How to create stacked area graphs with Gnuplot

2011-03-23 » data, gnuplot, Perl, plotting

Gnuplot is a really great plotting utility, that can be used either interactively or automatically, from inside scripts of all sorts. However, sometimes it can be quite difficult to use simply because there are lots of documentation, but it is hard to figure out exactly what piece of documentation you should read and where it is.

This is a big problem, because the way you plot data, that is which Gnuplot options you set, can make a huge difference in the readability of the plot. For example, I had this ASCII file called initial_data.dat, that lists the number of daily visitors to four different websites I follow (the complete file used for this article is downloadable from the link at the end of this page):


  20110101 2481 89 896 98
  20110102 2341 83 1341 762
  20110103 560 208 1795 890
  20110104 936 409 1665 419
  20110105 534 562 937 341
  20110106 171 728 953 612
  20110107 200 199 1297 569
  20110108 521 557 990 295
  20110109 1592 227 535 466
  20110110 1363 211 21 299
  20110111 437 222 110 302
  ...


The file format is very simple: the first column is the date, then there are four space-separated columns, one for each website. However, if you tell gnuplot to plot those numbers as simple lines with these commands (the plot command here is wrapped around for readability, but it must stay all on one line!):



  set terminal png size 1400, 600
  set output "with_lines.png"
  set key center top
  set style fill solid
  set xdata time
  set timefmt "%Y%m%d"
  set format x "%b %d"
  set ytics 300
  set y2tics 300 border
  set xlabel "Website traffic from 20110101 to 20110322"

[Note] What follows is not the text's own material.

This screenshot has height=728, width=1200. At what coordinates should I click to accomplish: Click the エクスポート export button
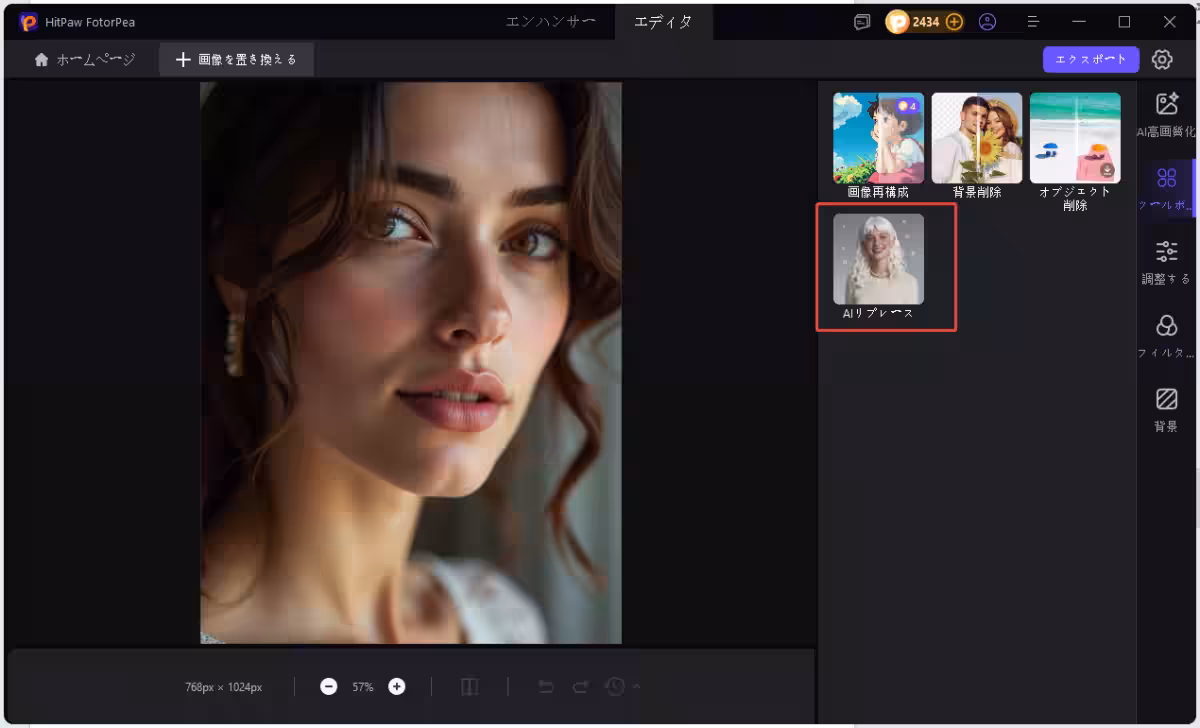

  set style line 1 linetype 1 pointtype 0 linewidth 1 linecolor 6
  set style line 2 linetype 2 pointtype 0 linewidth 1 linecolor 7
  set style line 3 linetype 3 pointtype 0 linewidth 1 linecolor 8
  set style line 4 linetype 4 pointtype 0 linewidth 1 linecolor 9
  plot ["20110101":"20110131"][:] 'initial_data.dat' using 1:5 t   \
                                  "Website 4" w lines linestyle 4, \
   'initial_data.dat' using 1:4 t "Website 3" w lines linestyle 3, \
   'initial_data.dat' using 1:3 t "Website 2" w lines linestyle 2, \
   'initial_data.dat' using 1:2 t "Website 1" w lines linestyle 1


with_lines you’ll get the diagram on the left, that isn’t really informative: the lines continuously overlap, so it’s hard to see quickly which website had the highest traffic on each day. It’s even harder to see the total amount of traffic on each day. The solution is to stack the graphs, that is to use each line as the foundation on which to draw the others. In other words, instead of drawing four lines, one for each website, I wanted to draw:

  • traffic for website 1 using the numbers in the second columns, as they are in the data file
  • traffic for website 2 //summing its numbers in column 3 with the corresponding numbers in column 2
  • traffic for website 3 //summing its numbers in column 4 with the corresponding numbers in column 2 and 3
  • traffic for website 4 //summing its numbers in column 5 with the corresponding numbers in column 2, 3 and 4

It is possible to do this kind of stuff directly in Gnuplot, by calling utilities like sed or awk directly from within the Gnuplot command file as explained in this page. However, in my opinion it is much better and cleaner to do stuff like this before calling gnuplot, with an auxiliary script in Perl, Python or whatever strikes your fancy. The reason is that in this way you can pre-process the numbers in much more flexible, and self-documenting ways that Gnuplot is capable of: another way to say this is that it is better to keep number calculation and number plotting completely separate. For example, I also run an expanded version of the script below that calculates and stacks on the fly the moving averages over one month of the traffic to each website.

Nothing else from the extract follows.